The central ambition of the project was to increase the number of people who could be engaged in carbon-saving behaviours while reducing the cost, creating engagement at large scale. The technical architecture is critical for achieving this, and was already largely designed as the CarbonCulture Platform. During CarbonCulture at DECC, we developed the platform further on the basis of user research at DECC.

Cost of scale was a critical design consideration. The pilot only ran in one building to test the concept, yet we considered in every design decision how delivery cost would be impacted if the platform and tools are deployed in tens of thousands of buildings. Therefore, the technical architecture was designed to make use of resources that are typically already available in workplaces — the computers people use for their work, the display screens that are often placed in lobbies and cafeterias and the phones many people carry in their pockets.
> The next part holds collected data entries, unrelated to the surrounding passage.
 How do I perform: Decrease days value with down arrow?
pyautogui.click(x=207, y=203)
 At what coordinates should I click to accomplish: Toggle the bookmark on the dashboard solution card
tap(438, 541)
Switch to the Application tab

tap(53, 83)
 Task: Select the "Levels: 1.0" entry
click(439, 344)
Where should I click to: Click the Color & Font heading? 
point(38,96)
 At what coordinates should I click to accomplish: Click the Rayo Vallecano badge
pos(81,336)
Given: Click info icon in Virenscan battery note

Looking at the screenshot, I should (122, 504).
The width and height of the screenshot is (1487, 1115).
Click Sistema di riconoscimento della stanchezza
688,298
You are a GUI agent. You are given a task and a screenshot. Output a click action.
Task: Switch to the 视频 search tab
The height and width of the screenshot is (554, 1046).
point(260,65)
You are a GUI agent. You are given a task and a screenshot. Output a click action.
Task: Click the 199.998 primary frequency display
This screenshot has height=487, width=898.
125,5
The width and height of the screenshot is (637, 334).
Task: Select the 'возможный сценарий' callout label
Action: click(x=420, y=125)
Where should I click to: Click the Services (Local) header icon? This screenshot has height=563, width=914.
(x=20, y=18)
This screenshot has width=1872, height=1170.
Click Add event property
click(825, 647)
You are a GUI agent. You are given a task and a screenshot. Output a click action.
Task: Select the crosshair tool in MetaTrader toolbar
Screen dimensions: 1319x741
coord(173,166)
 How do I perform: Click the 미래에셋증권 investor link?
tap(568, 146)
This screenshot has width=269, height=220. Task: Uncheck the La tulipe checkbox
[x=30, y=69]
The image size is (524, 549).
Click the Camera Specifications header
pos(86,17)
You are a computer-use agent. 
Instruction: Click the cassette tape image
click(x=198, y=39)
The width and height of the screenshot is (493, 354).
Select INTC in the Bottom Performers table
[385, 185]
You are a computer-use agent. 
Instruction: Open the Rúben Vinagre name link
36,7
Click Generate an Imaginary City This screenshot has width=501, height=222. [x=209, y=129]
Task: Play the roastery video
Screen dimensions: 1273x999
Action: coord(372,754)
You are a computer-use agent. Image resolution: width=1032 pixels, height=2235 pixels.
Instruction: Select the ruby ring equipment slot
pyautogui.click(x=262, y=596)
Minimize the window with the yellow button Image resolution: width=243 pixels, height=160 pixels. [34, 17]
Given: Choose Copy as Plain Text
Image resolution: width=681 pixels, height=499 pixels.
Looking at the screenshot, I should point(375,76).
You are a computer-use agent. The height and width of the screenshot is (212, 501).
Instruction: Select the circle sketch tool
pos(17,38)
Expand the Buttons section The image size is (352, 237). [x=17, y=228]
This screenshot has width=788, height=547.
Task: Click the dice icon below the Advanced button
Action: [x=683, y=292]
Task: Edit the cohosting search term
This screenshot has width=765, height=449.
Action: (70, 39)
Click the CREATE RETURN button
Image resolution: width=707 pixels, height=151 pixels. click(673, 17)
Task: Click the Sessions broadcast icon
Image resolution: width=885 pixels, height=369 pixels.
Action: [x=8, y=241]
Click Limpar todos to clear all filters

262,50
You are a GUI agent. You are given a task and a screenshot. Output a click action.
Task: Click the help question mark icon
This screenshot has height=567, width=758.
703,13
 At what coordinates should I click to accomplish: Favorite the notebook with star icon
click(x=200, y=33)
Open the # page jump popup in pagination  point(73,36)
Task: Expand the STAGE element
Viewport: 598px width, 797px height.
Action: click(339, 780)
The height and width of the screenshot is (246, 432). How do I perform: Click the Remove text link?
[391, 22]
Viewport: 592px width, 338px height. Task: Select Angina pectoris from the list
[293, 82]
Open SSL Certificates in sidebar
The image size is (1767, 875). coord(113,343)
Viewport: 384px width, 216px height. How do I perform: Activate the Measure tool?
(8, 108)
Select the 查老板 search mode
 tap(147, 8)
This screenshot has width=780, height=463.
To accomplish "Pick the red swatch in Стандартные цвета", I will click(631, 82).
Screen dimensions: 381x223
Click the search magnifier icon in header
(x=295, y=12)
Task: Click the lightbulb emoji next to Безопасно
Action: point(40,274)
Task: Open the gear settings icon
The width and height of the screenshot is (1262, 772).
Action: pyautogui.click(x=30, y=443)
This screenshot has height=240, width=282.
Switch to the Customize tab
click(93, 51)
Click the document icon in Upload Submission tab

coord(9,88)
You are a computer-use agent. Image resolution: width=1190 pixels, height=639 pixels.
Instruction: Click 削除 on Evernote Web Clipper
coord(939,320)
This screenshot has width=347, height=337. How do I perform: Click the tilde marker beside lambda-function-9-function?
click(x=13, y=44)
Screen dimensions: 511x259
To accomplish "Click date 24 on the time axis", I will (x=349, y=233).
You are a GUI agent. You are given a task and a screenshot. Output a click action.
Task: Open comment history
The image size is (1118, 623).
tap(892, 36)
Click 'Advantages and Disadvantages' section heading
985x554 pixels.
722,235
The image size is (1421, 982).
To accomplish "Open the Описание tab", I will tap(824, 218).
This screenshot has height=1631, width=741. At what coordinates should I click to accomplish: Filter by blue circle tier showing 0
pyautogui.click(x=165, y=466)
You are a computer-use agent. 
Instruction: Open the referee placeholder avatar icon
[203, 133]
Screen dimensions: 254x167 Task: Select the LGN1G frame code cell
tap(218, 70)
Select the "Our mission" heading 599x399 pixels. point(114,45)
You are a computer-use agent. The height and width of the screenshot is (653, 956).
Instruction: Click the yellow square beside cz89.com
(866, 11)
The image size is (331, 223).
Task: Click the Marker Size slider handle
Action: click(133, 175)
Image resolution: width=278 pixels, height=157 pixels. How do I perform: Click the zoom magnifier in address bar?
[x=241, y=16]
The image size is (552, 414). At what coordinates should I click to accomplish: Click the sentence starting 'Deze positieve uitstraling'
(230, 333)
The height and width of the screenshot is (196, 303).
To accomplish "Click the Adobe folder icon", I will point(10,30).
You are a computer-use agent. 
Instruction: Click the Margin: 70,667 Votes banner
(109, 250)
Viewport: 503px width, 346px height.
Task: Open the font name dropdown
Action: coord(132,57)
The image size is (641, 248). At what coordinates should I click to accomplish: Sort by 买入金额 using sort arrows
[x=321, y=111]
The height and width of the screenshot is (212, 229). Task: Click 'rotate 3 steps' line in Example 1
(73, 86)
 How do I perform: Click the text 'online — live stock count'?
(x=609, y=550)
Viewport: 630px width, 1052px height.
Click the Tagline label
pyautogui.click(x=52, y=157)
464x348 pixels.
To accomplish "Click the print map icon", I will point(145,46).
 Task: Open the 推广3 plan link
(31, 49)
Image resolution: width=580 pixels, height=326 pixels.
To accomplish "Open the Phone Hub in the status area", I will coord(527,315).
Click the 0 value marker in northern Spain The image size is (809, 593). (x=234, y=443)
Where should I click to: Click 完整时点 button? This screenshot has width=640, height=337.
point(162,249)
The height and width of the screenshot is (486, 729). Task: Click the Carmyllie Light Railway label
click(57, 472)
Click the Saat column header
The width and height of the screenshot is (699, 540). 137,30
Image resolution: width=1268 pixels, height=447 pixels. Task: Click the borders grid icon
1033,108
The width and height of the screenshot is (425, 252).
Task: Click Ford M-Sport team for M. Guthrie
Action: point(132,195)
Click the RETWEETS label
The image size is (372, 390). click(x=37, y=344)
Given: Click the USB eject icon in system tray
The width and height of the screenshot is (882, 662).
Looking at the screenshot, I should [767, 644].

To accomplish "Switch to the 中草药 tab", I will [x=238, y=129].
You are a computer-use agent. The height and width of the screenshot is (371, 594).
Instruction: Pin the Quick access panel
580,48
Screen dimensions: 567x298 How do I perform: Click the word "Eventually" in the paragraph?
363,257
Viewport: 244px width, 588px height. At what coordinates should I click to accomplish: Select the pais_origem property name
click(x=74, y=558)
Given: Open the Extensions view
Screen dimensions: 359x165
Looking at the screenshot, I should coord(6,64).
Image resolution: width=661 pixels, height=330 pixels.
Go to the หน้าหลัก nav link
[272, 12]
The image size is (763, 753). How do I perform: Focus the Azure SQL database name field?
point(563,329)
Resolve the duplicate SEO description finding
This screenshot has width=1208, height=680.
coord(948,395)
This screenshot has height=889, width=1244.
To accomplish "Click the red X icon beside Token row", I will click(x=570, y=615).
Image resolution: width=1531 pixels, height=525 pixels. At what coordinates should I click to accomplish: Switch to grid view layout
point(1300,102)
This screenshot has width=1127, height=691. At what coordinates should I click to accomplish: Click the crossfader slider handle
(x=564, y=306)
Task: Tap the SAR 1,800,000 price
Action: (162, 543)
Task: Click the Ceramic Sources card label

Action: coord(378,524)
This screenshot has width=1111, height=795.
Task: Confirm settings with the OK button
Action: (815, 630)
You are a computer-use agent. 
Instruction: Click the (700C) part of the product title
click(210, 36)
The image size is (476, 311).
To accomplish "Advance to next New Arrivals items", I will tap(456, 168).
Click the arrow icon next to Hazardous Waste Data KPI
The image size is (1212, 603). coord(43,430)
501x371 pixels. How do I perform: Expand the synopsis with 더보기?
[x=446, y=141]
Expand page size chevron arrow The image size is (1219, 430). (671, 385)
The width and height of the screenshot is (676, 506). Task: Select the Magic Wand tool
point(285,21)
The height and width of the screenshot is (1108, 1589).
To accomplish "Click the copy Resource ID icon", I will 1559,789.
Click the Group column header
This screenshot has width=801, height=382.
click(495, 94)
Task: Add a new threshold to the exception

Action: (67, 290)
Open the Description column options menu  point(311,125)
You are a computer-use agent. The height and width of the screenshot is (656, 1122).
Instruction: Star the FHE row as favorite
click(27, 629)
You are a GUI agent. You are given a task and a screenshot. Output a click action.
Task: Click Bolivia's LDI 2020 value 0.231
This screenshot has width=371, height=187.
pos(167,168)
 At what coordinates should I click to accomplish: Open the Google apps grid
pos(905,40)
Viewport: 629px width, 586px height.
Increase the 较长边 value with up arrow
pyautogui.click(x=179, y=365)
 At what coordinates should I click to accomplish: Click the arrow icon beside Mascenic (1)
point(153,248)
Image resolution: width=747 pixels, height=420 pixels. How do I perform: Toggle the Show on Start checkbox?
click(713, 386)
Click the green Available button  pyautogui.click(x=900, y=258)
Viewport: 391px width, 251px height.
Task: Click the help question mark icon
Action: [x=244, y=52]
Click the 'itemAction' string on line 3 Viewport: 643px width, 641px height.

It was also designed to make minimal use of additional resources, such as consultants visiting each building and expensive special-purpose technology.

At the centre of the technical architecture is the collection and processing of empirical sustainability performance information. The intent is to collect data from every site in which a campaign runs, allowing it to be adjusted ‘in-flight’. Data is collected directly from the gas and electricity meters in the building, processed and aggregated in real time to become public carbon reporting almost instantaneously, with about five seconds delay ‘from basement to browser’.

While accepting this very high quality data, the platform also works with the half-hourly data available from metering now being deployed across the UK (as a result of the CRC Energy Efficiency Scheme and L2 building regulations), or even with irregular data from manual reads.

We also collected information about how people use CarbonCulture itself, how often they log in and how often they take particular actions and make particular claims (for example, how often someone claims that they cycle into work).

This data drives interfaces that are made available to users through a set of ‘touchpoints’ that have been very carefully designed to be as engaging as they can possibly be, while being cost-effectively deployable at large scale across large estates. This means using digital distribution. The architecture allows for a few different touchpoints, some for use at people’s desks, some in lobbies and coffee areas and some for use when people are out-and-about, or at home. By letting users log in and presenting each user with their own unique view onto the platform, we found we could tailor the experience to each user, without the costs that are normally involved in delivering customised engagement.